The meeting, in Pretoria, South Africa, began on Tuesday, January 16 and ends on Wednesday January 18. It brings together human rights defenders from Botswana, Namibia, Zimbabwe, Lesotho, Mozambique, Zambia, Malawi, Tanzania and South Africa.
In her opening remarks Lynnette Mabote the Arasa advocacy team leader said Arasa felt the need to convene a special meeting of human rights defenders, especially those from civil society organizations working on human rights or HIV programmes.
She said that these people in particular were often unwilling or unable to address LGBTI rights violations.
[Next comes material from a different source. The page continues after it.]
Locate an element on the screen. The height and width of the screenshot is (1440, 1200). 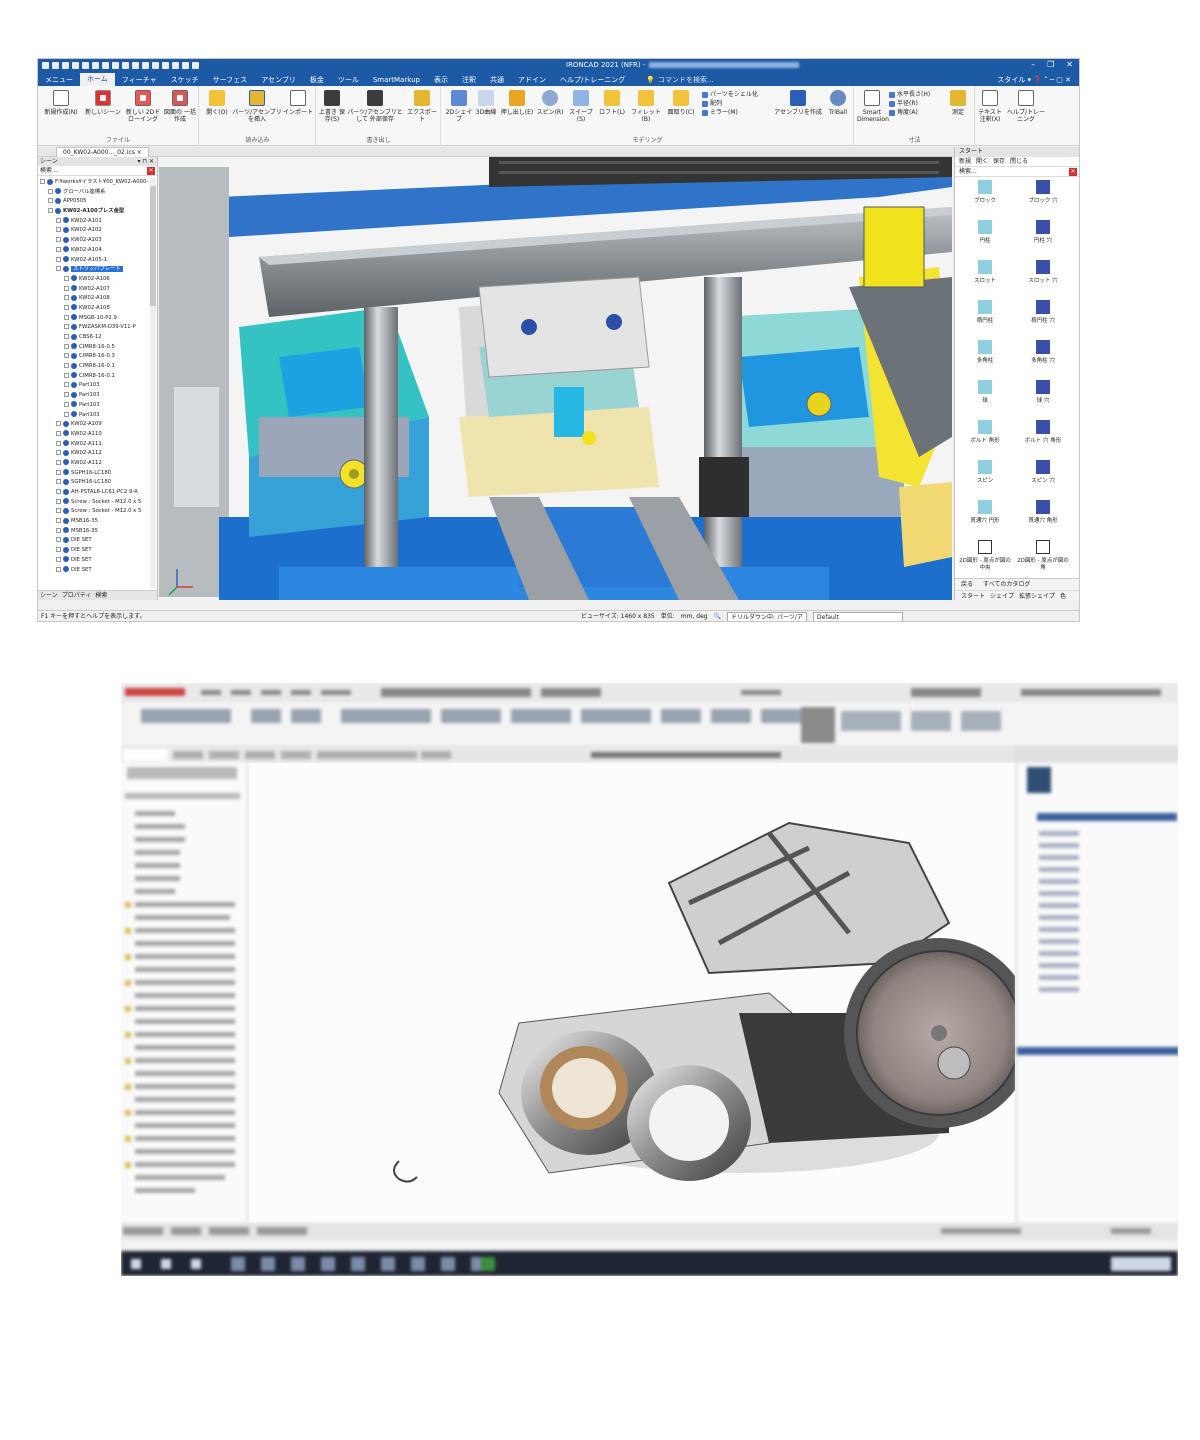
shape2d-button: 2Dシェイプ is located at coordinates (459, 106). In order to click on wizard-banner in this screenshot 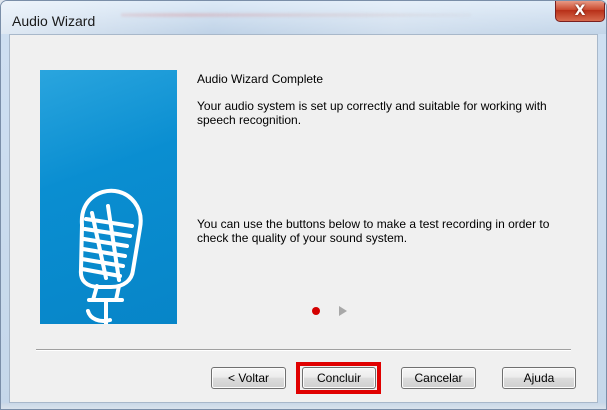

Mabote added that usually the response from grassroots organizations was very weak as LGBTI were rarely involved in programme design and delivery.
Many human rights defender in the room agreed with opening remarks saying there are many challenges faced by organizations dealing with LGBTI or sexual minorities and that these had been characterised by, “contextual struggles, which often hinge on misunderstandings and misinterpretations of the real issues as the legal environment [in most countries in the region] had often been a barrier for LGBTI led organizations or human rights organizations that support LGBTI rights work.”
One of the objectives of the meeting is to understand the national challenges faced by partners working on human rights issues concerning LGBTI communities and share knowledge and organizational materials that will aid in filling the gaps that hamper progress of work being done at in country level.
The meeting will end on Wednesday when the participants will try to see what is missing at the grassroots, national and regional levels to foster tolerance and acceptance in response to discrimination in institutions and amongst the general public.
It is hoped that this will create a more enabling environment to advocate for and claim rights including the rights to health for LGBTI.
The meeting will also look into how to deal with statements by some African heads of state which further enforce state sponsored homophobia.